Transcribe exactly the entries from the "The height and" line to the end, both included, minus pictures.

== PROVIDED ENTRIES ==

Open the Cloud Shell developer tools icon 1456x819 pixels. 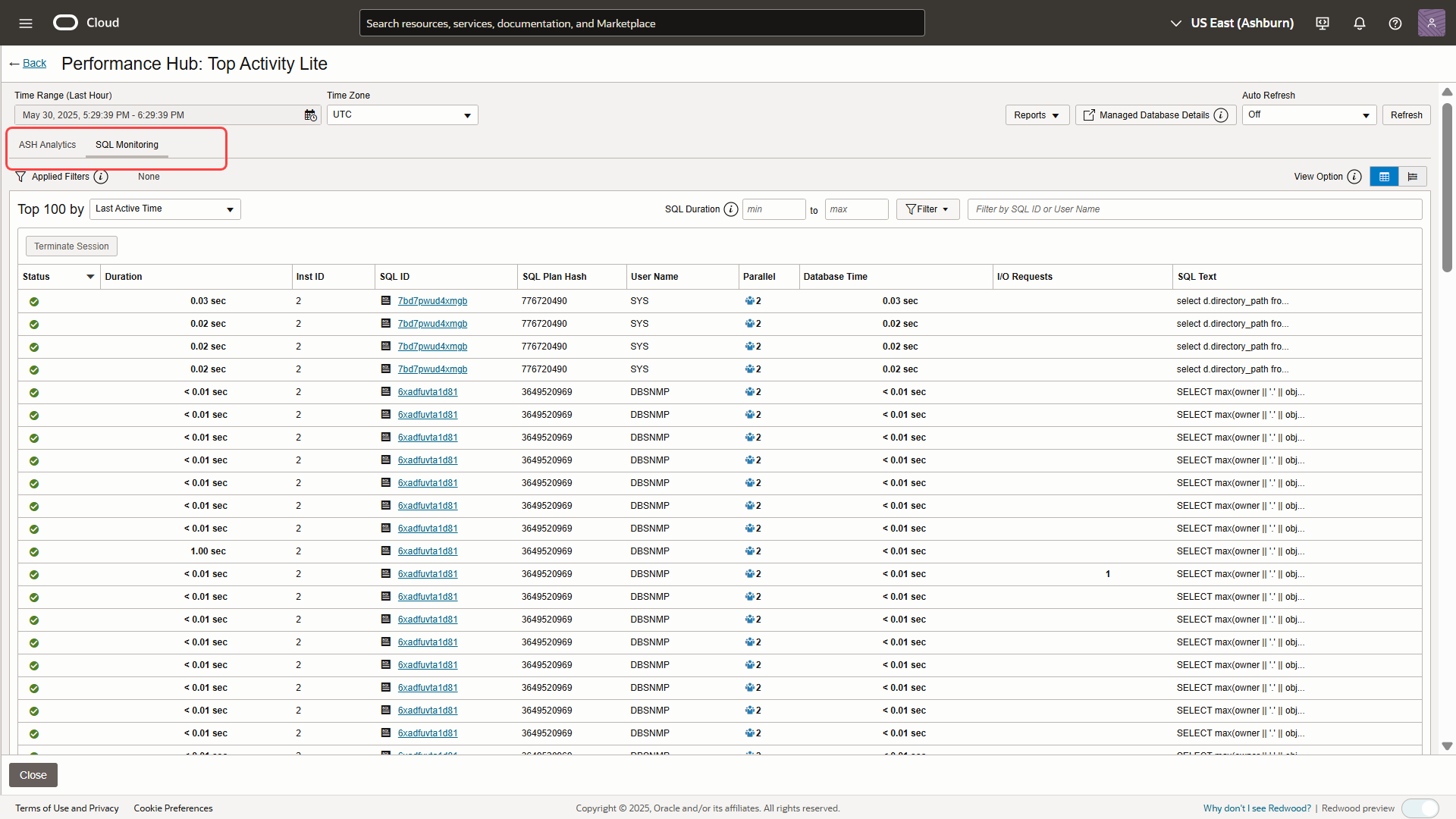pos(1323,23)
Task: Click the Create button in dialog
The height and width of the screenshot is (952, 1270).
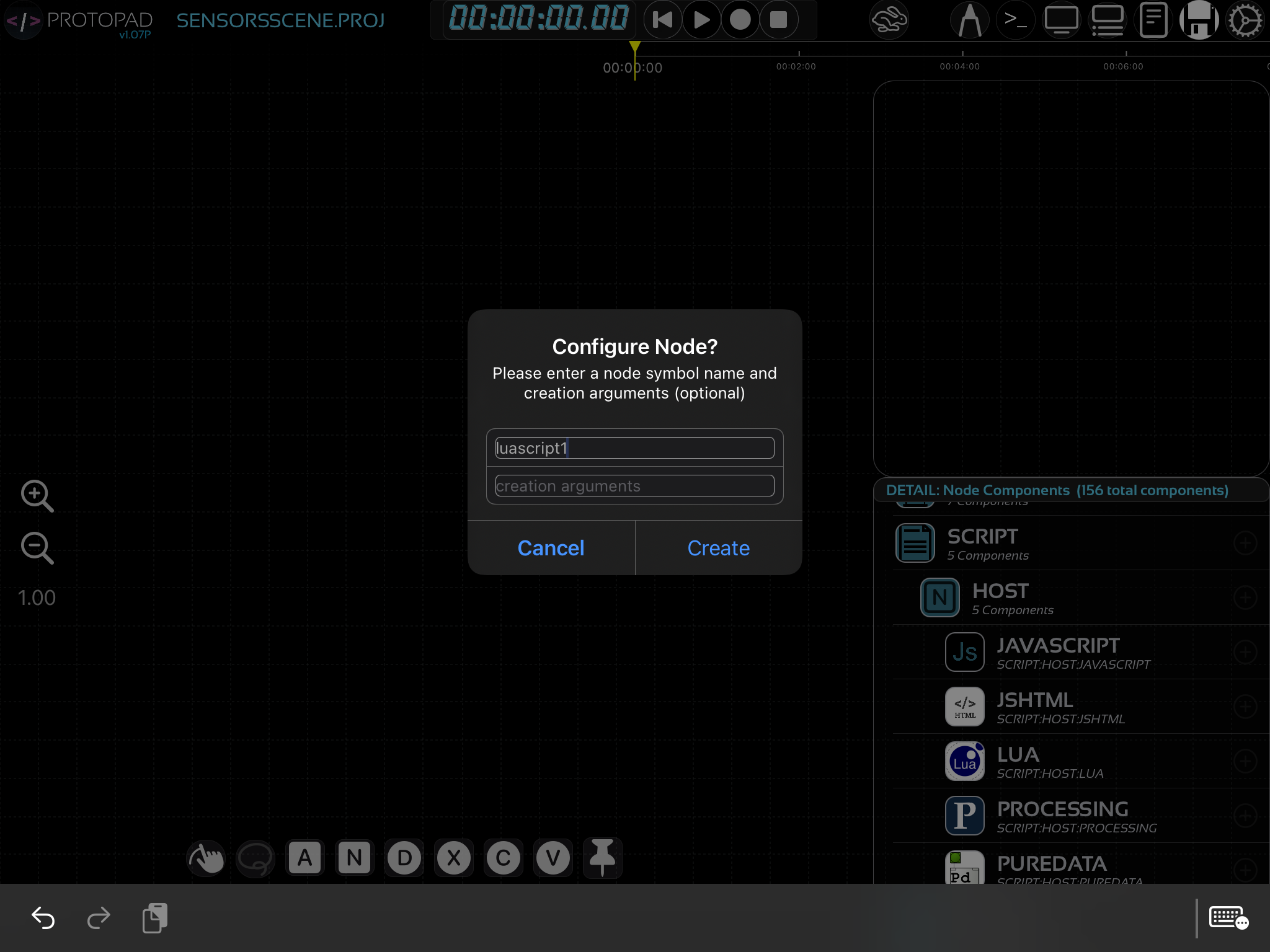Action: [718, 548]
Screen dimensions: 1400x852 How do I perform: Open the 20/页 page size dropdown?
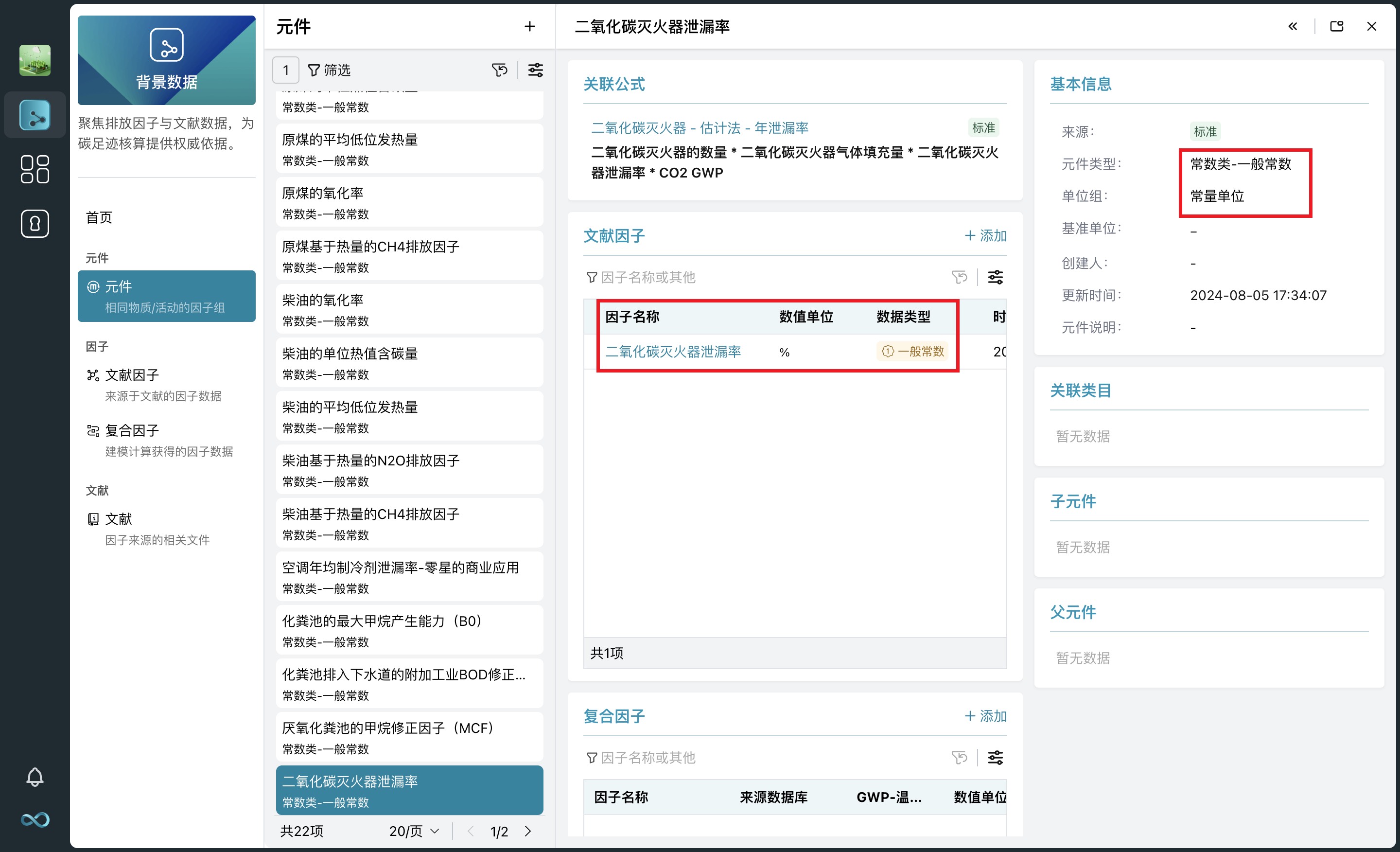pyautogui.click(x=413, y=831)
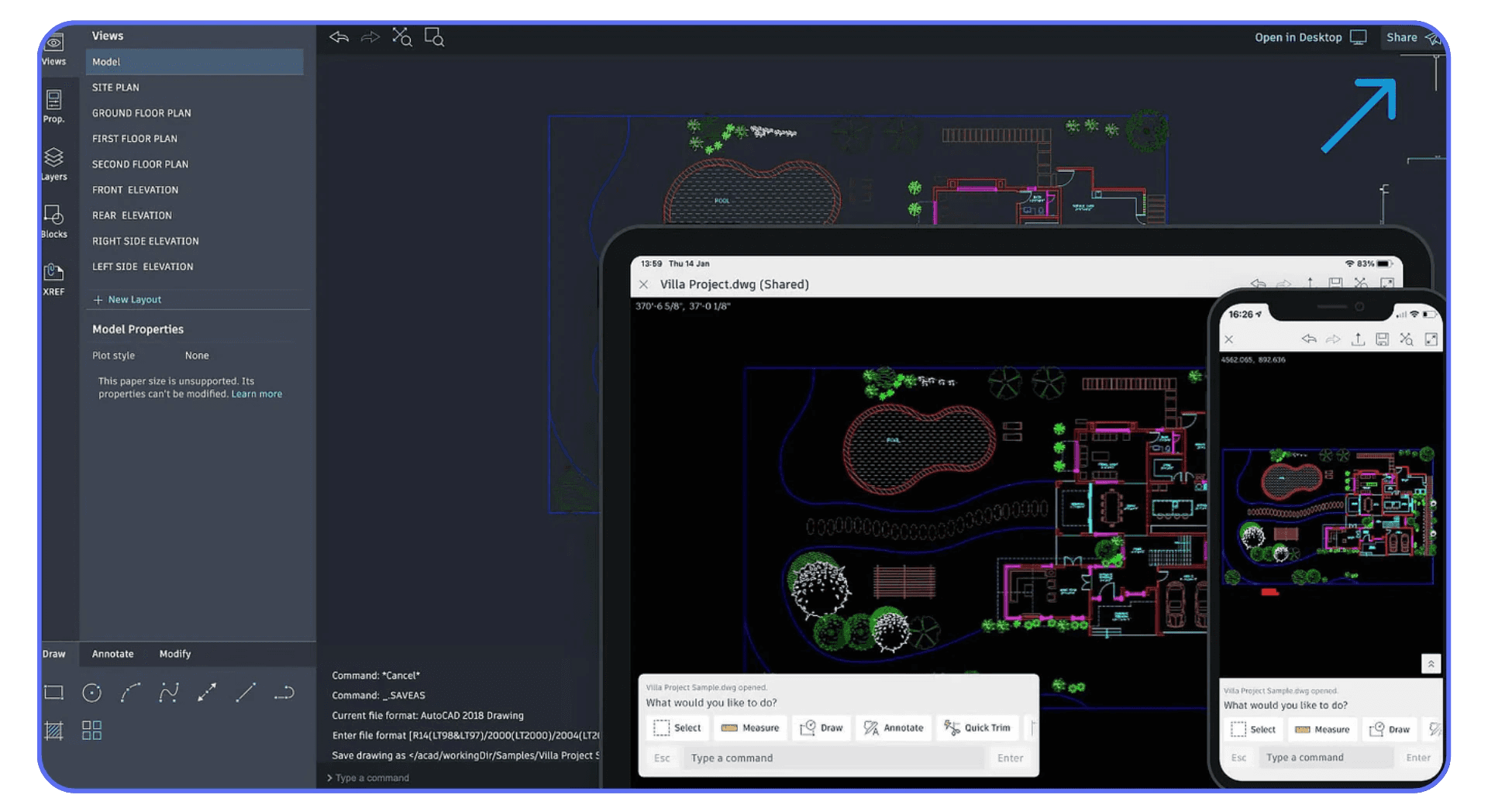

===

## TASK RESULT
The height and width of the screenshot is (952, 1270).
Action: [718, 548]
Screen dimensions: 1400x852 How do I perform: Open the 20/页 page size dropdown?
pyautogui.click(x=413, y=831)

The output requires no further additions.